A primary physician or endocrinologist can assess your thyroid function through blood tests and physical examinations.

For hypothyroidism, treatment typically involves hormone replacement therapy with the synthetic thyroid hormone levothyroxine (Synthroid), which you may need to take for life. A healthcare professional will want to regularly monitor your thyroid-stimulating hormone (TSH) levels to ensure you’re getting the correct dose.

Treatment options for hyperthyroidism may include:

  • antithyroid medications such as methimazole (Tapazole)
  • radioactive iodine therapy
  • thyroid surgery depending on the severity and cause of your condition

Treating the underlying cause of anxiety, if related to your thyroid, may provide long lasting relief. If you continue experiencing symptoms of anxiety, consider talking with a mental health professional.

Coping strategies for anxiety

Along with managing the cause of the anxiety, a few coping strategies can help with anxiety symptoms. These may include:

  • Relaxation techniques: Deep breathing exercises, meditation, and yoga can help reduce anxiety symptoms.
  • Healthy lifestyle: Regular physical activity can boost mood and reduce anxiety while a balanced diet rich in nutrients supports your overall health.
  • Mindfulness practices: Incorporating mindful breathing and eating and grounding exercises can increase your awareness of the present moment and reduce anxiety.
  • Support groups: Joining support groups provides community and shared experiences, which may help you manage your anxiety.
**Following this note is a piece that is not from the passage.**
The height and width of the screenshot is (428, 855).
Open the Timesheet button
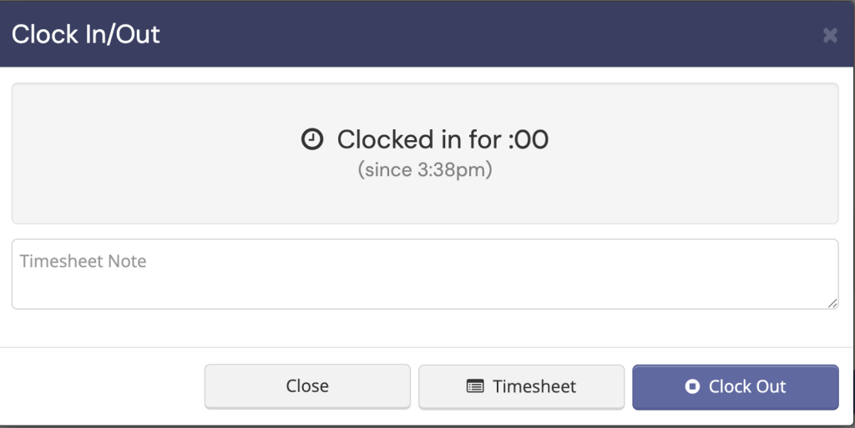point(521,387)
Professional help for anxiety

If your anxiety symptoms interfere with your daily life, consider talking with a mental healthcare professional. They may recommend:

  • Talk therapy: Cognitive behavioral therapy (CBT) is the most effective form of psychotherapy for managing anxiety. CBT helps you identify and challenge negative thought patterns, teaching you coping skills to manage anxiety symptoms.
  • Medication: In some cases, a healthcare professional may prescribe anti-anxiety medications to help you manage severe and persistent symptoms.
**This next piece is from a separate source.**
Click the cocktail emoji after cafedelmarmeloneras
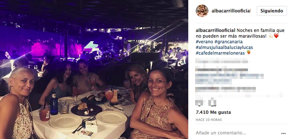Image resolution: width=293 pixels, height=139 pixels. [x=248, y=53]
Here are some frequently asked questions about thyroid and anxiety.

How do you tell if you have thyroid dysfunction?

Only a healthcare professional can determine if you have thyroid dysfunction. They’ll assess your symptoms, perform a physical exam, and likely order thyroid tests like TSH, T3, and T4. If an autoimmune thyroid condition is suspected, they may also order antibody tests.

What are the psychological symptoms of thyroid problems?

Thyroid dysfunctions may cause mental health symptoms in some people, including anxiety, restlessness, irritability, insomnia, depression, and cognitive difficulties like trouble concentrating.

What does thyroid-related anxiety feel like?

Every body is unique, and symptoms of thyroid-related anxiety may manifest in different ways. Possible symptoms may include persistent nervousness or restlessness, difficulty sleeping, shaking without apparent reason, and irritability. These may be accompanied by other thyroid symptoms like aches, unintentional changes in weight and appetite, and heart palpitations.

Anxiety is a possible symptom of thyroid disease, especially hyperthyroidism. Anxiety can also make thyroid dysfunction worse or trigger it.

The treatment for thyroid-related anxiety typically involves treating the underlying thyroid disorder with medications or surgery. Addressing anxiety symptoms separately can also help.